Work instructions: Go through the entries below and count the lines where "agent" occurs. Give nothing but that number.

Data for the task:

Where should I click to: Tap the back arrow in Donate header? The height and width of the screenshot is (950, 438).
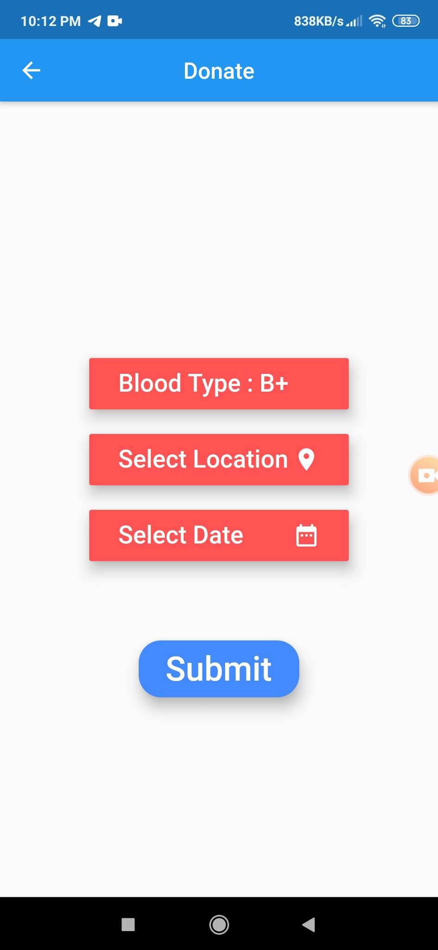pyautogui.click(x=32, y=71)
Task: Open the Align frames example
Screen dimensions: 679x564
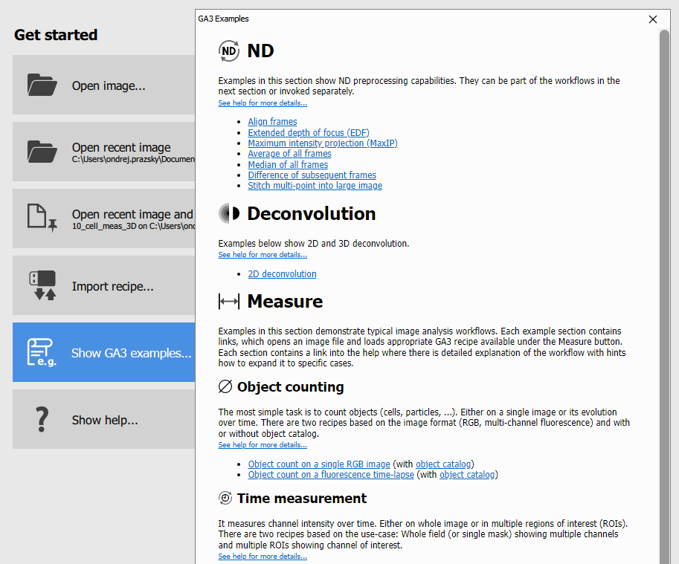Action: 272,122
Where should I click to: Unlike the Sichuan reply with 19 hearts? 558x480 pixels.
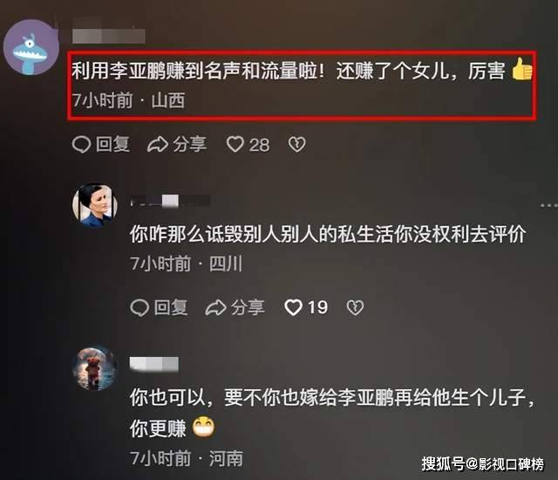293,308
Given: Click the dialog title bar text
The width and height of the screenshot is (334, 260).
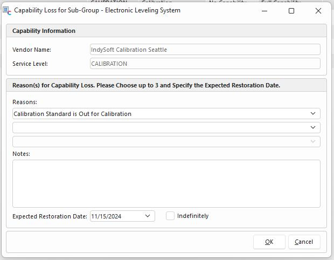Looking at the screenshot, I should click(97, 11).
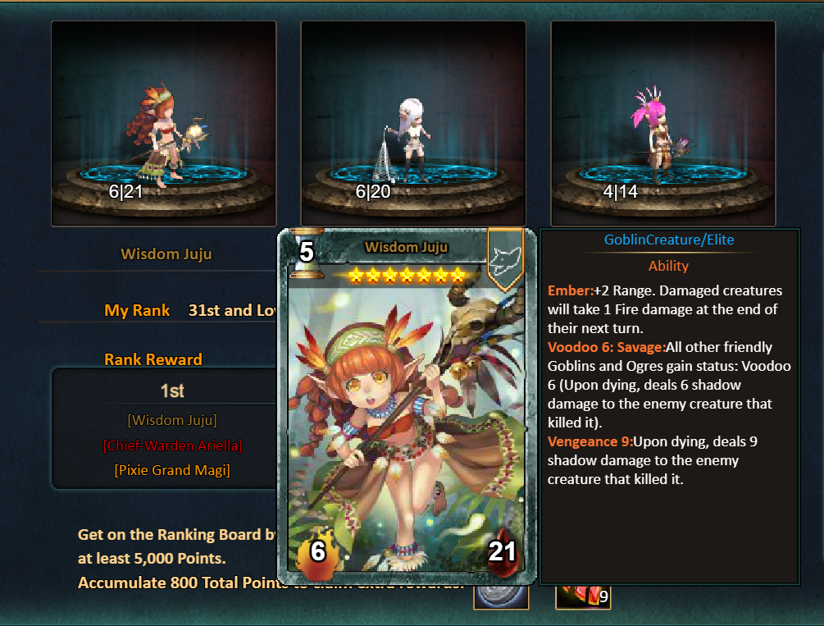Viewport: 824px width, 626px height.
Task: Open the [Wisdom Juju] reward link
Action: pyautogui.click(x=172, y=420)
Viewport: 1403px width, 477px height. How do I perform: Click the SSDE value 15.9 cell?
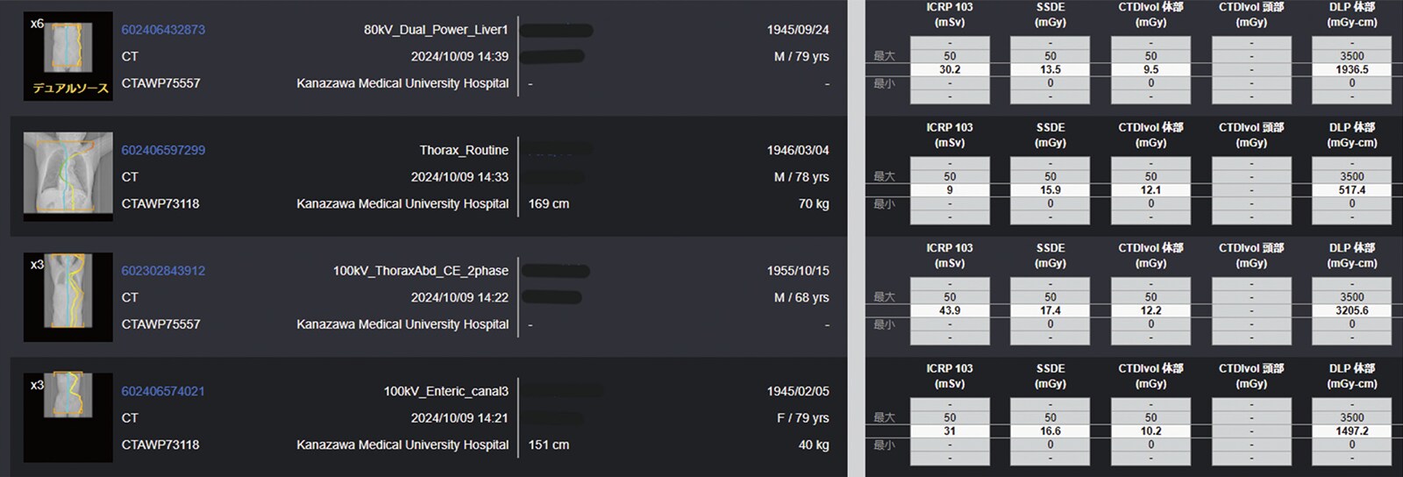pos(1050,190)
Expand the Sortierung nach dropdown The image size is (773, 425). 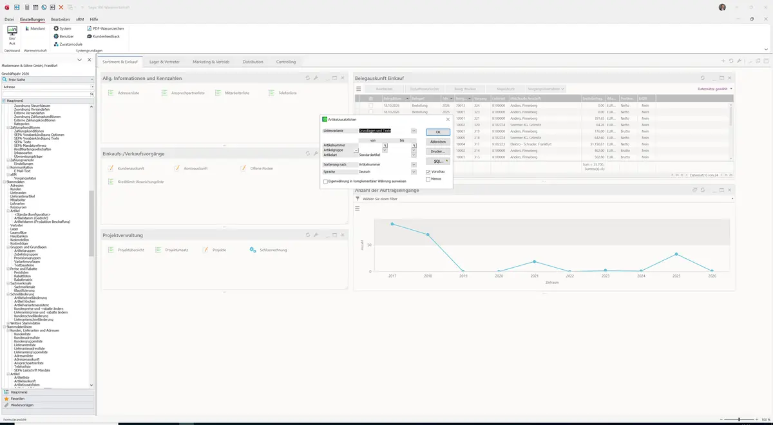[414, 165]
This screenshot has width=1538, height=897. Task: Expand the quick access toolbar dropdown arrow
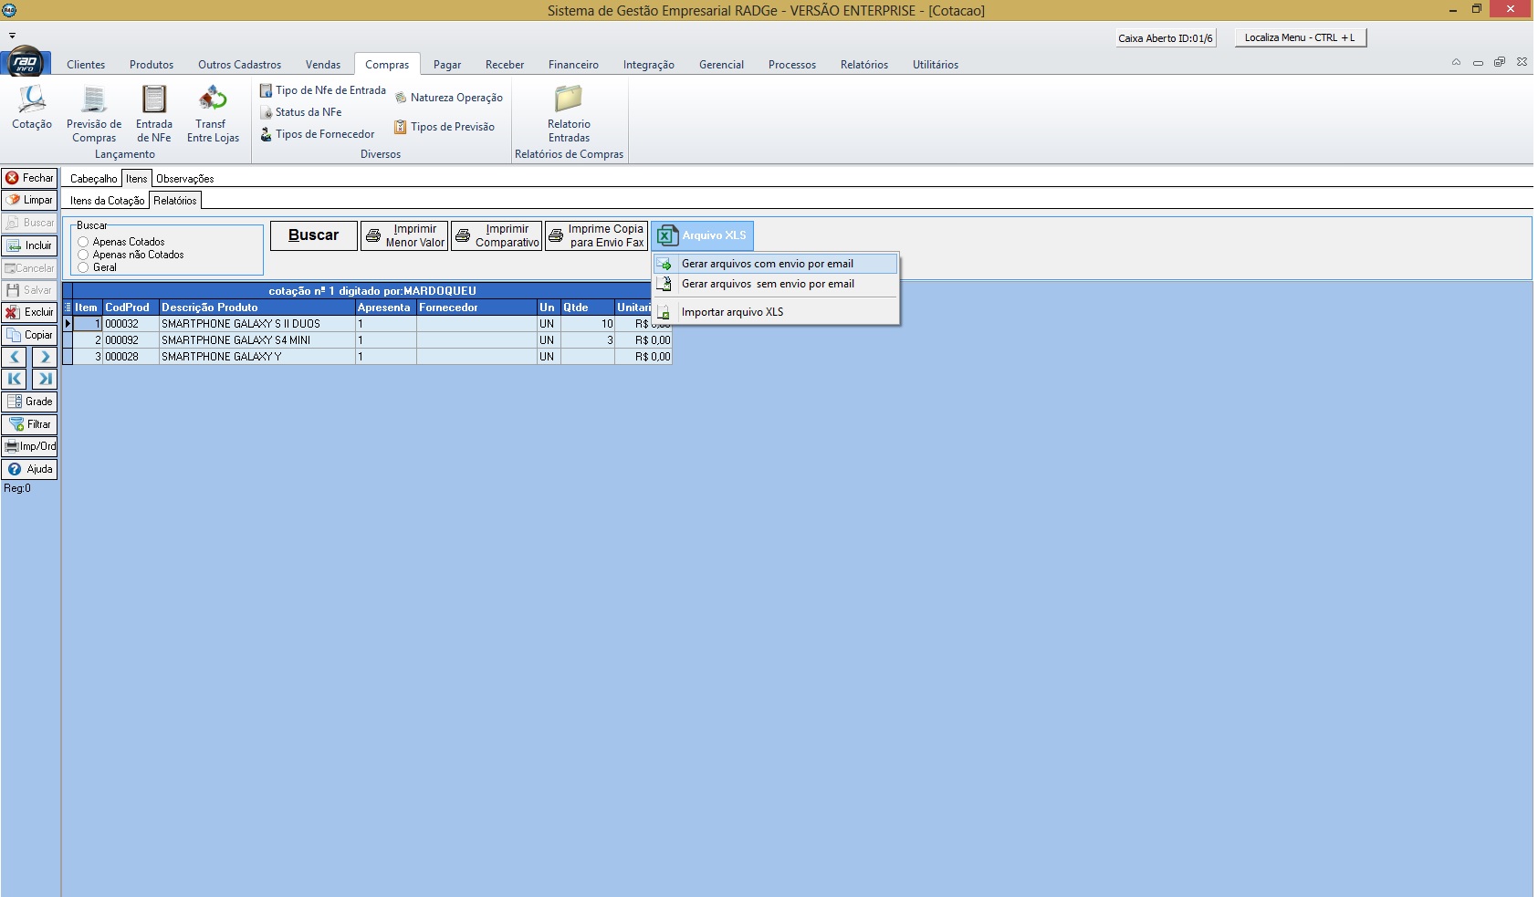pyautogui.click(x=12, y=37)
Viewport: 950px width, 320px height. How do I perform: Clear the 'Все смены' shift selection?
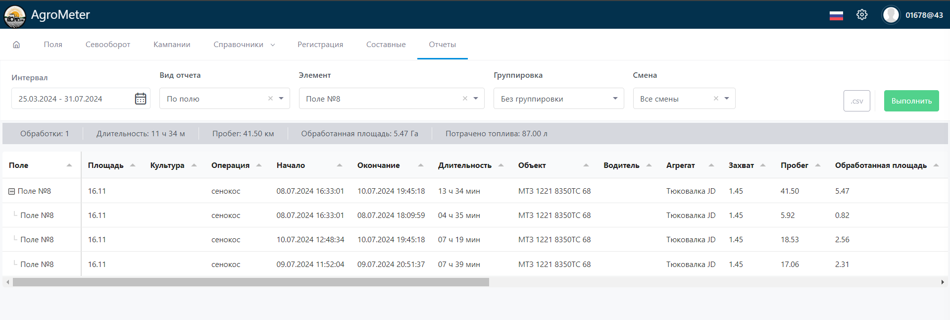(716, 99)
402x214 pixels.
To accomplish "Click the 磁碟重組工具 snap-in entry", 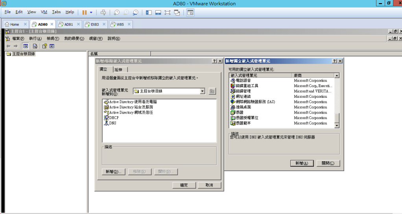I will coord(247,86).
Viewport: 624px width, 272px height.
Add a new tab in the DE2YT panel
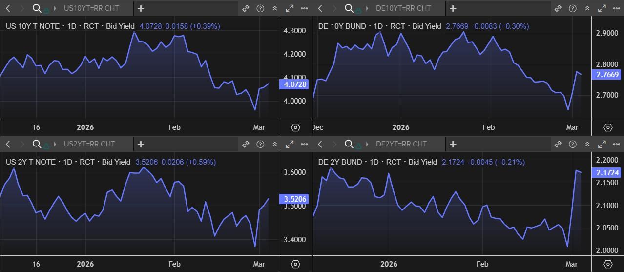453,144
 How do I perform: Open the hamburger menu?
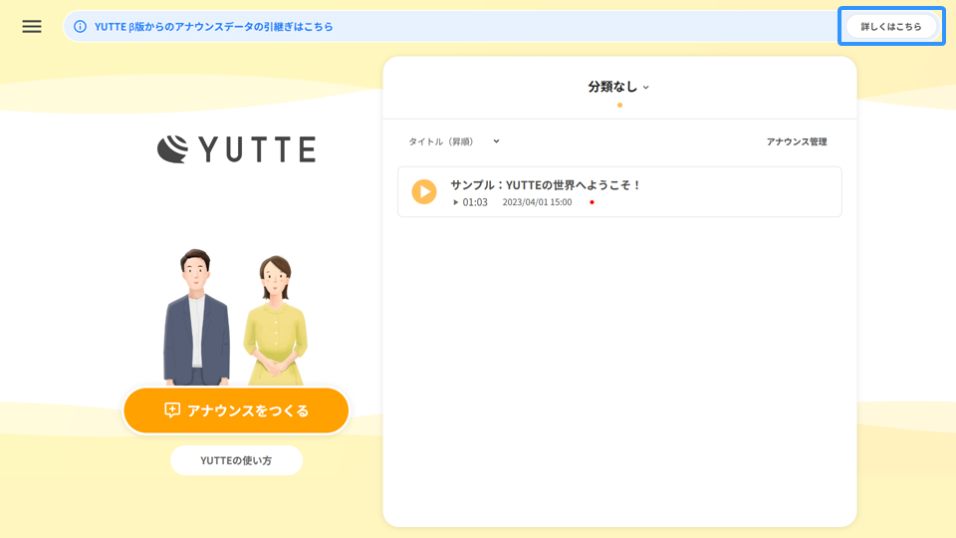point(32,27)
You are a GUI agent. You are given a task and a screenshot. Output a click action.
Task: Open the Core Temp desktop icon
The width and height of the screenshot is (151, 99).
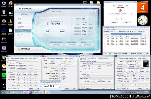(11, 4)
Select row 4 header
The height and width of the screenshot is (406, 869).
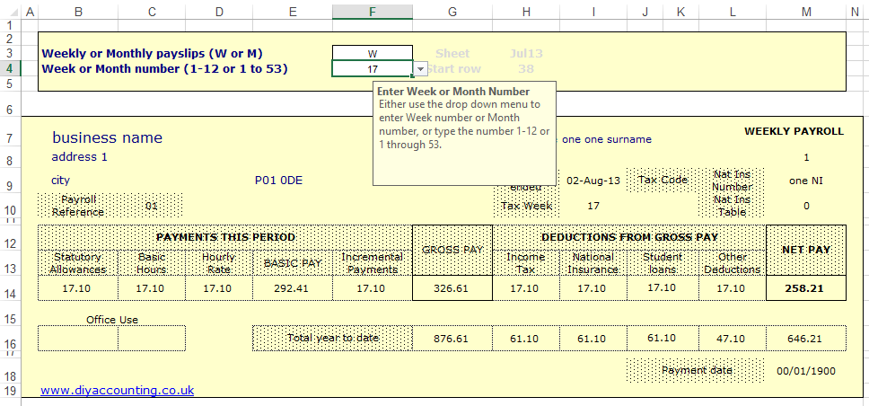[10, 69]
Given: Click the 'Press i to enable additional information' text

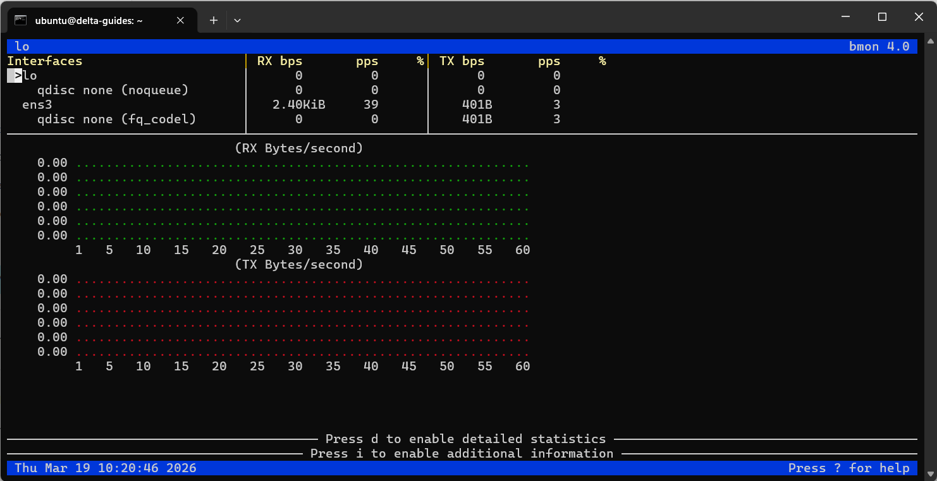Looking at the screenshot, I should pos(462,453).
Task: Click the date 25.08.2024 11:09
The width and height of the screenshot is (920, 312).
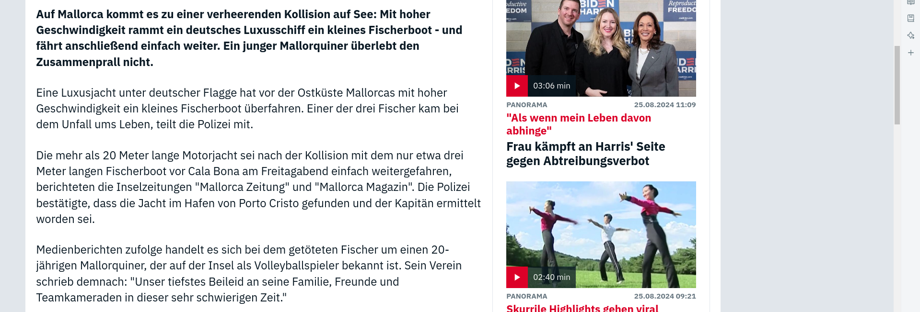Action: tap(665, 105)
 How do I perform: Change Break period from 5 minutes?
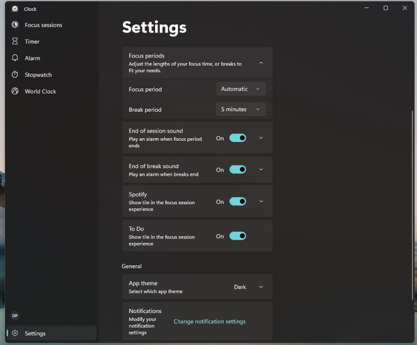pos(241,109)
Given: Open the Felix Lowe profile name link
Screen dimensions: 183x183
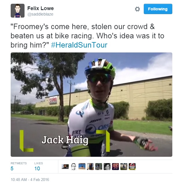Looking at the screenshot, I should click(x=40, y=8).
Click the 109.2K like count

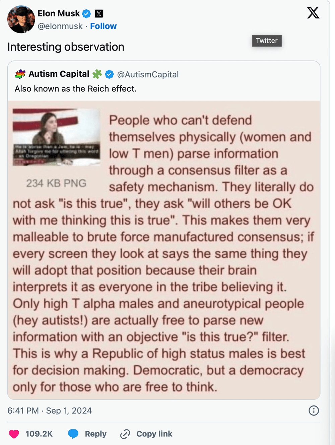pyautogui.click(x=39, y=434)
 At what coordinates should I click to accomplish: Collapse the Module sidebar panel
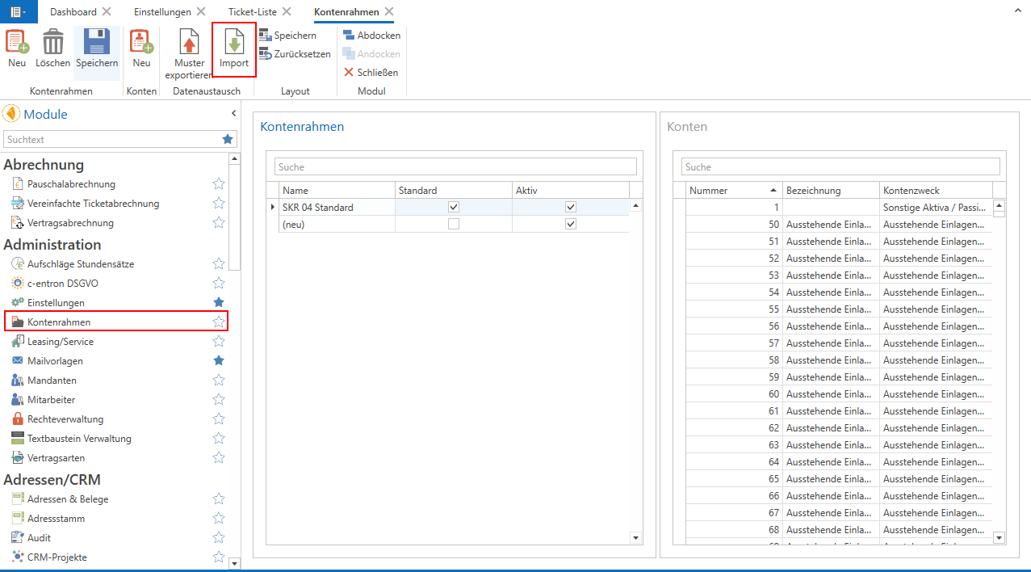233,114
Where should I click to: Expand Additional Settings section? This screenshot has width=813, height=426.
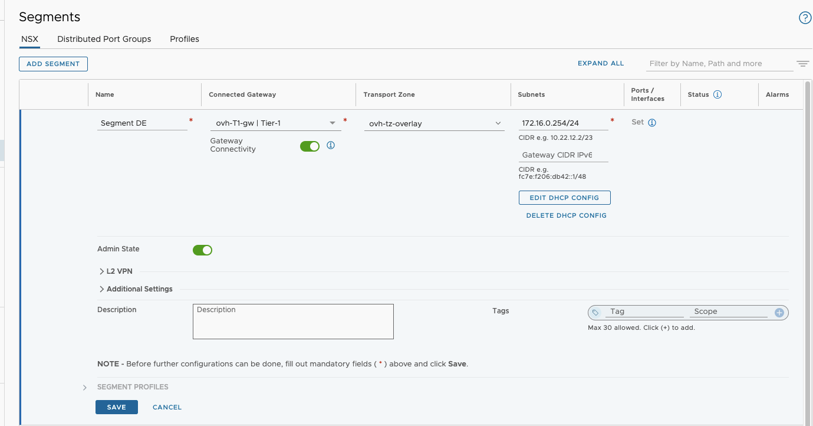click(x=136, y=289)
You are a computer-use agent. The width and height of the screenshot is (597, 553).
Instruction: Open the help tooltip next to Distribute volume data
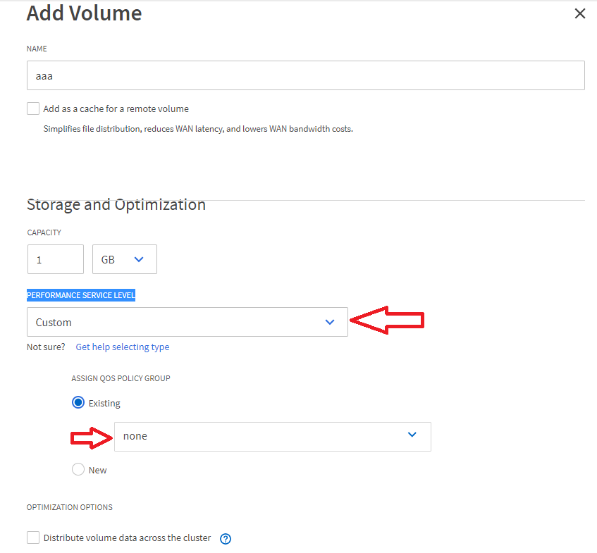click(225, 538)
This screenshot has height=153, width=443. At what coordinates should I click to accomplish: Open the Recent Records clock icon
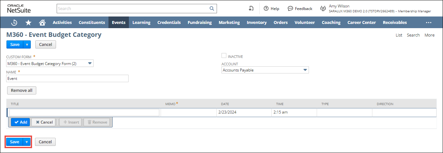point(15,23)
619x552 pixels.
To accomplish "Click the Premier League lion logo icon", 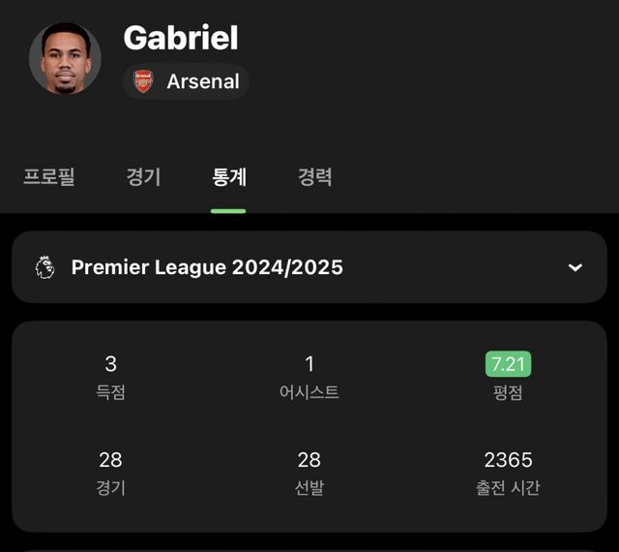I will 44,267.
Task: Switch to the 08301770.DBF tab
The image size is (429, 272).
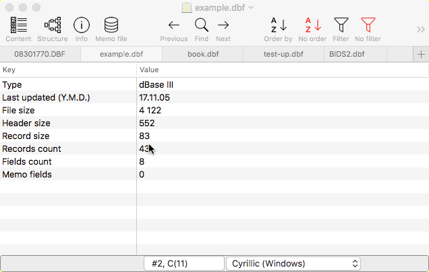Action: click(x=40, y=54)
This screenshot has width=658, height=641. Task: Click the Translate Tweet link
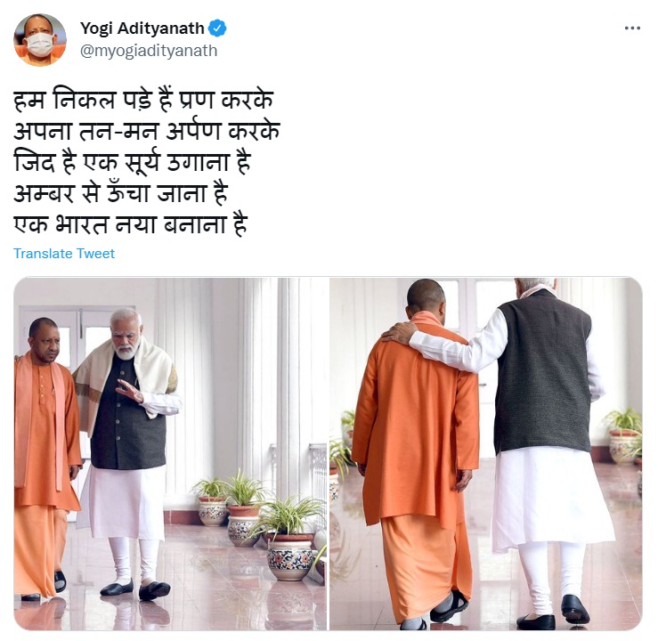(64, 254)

Answer to this problem: 2